### [What the task asks]
For this listing, the lines between the one holding "You are a computer-use" and the one holding "Instruction: Favorite 御剑 with the heart icon", inclusive, must be set down exactly.

### [Record extracts]
━━━━

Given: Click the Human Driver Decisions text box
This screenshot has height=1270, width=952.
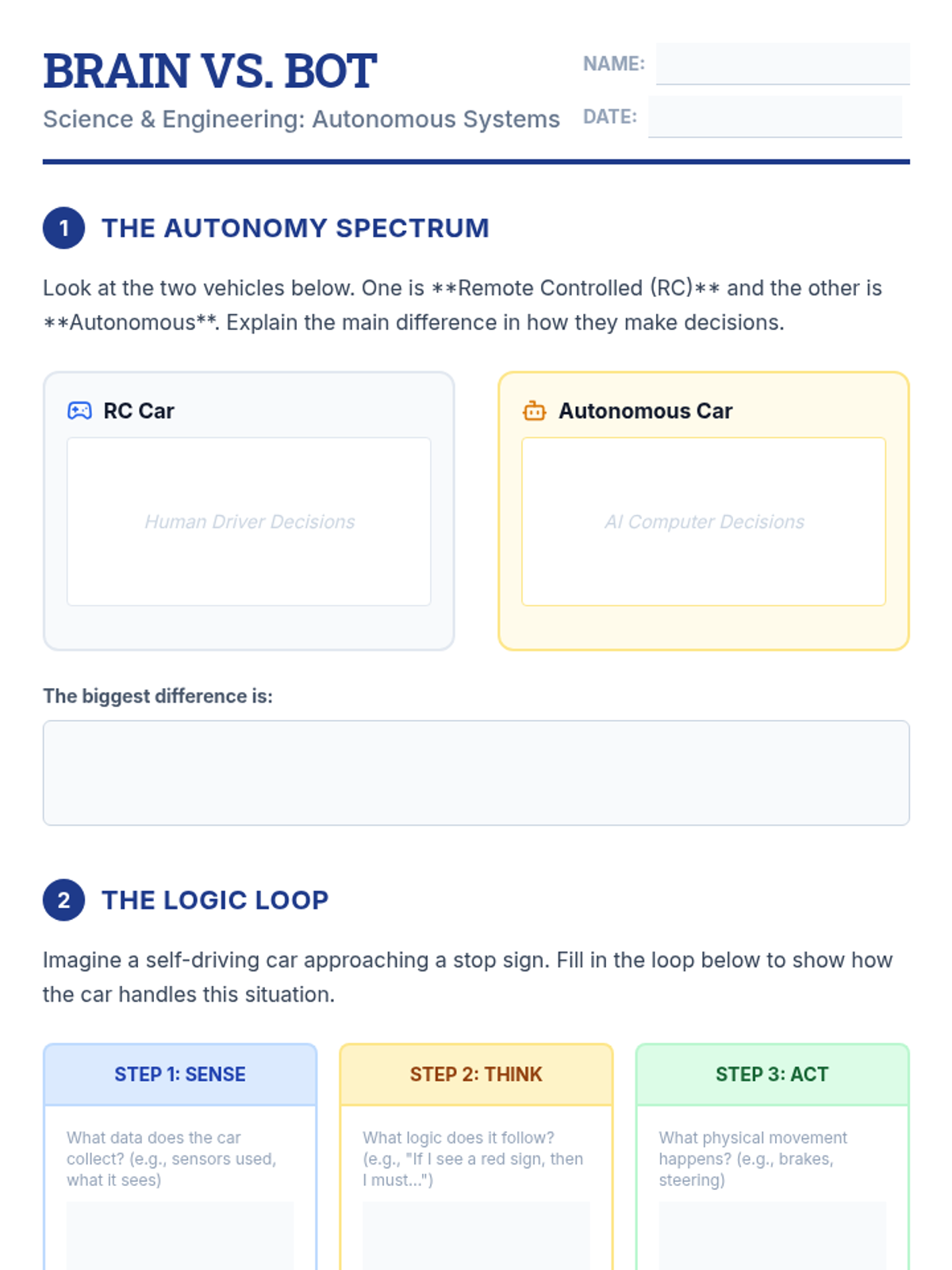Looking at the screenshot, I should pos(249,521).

━━━━

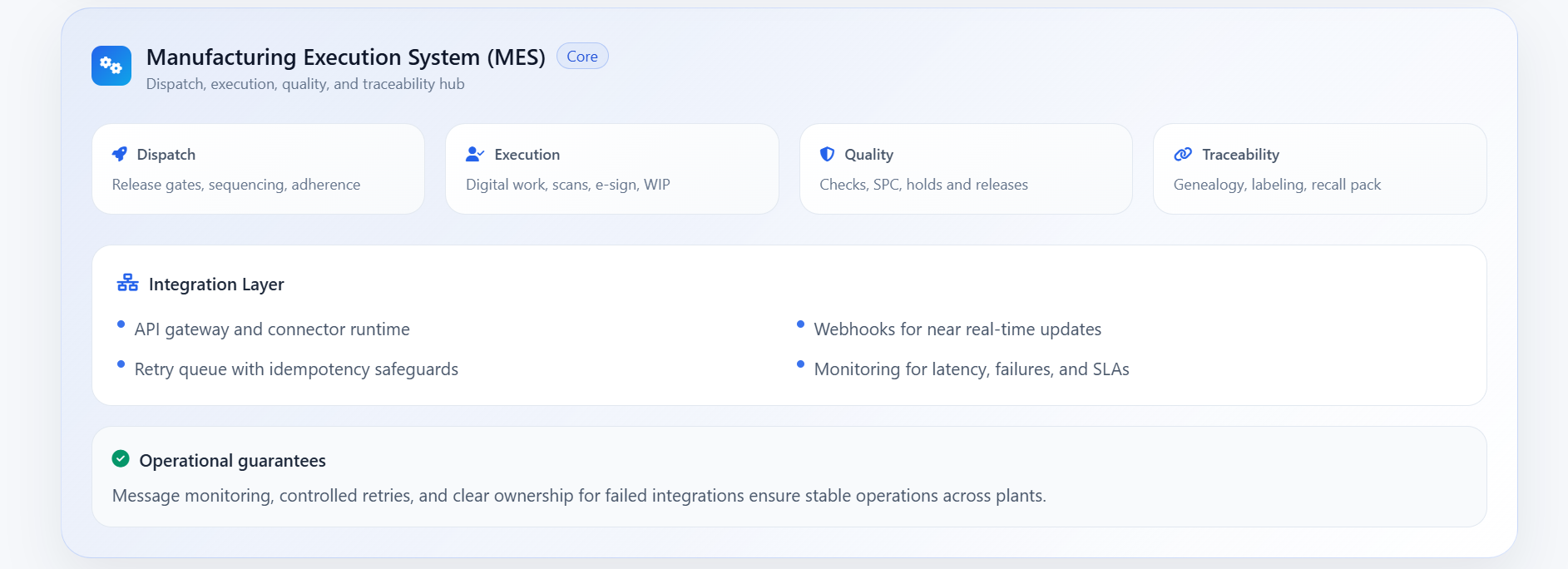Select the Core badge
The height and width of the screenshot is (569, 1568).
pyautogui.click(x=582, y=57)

━━━━

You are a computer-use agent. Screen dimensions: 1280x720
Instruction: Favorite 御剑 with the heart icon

━━━━

### [Response to this task]
You are a computer-use agent. Screen dimensions: 1280x720
Instruction: Favorite 御剑 with the heart icon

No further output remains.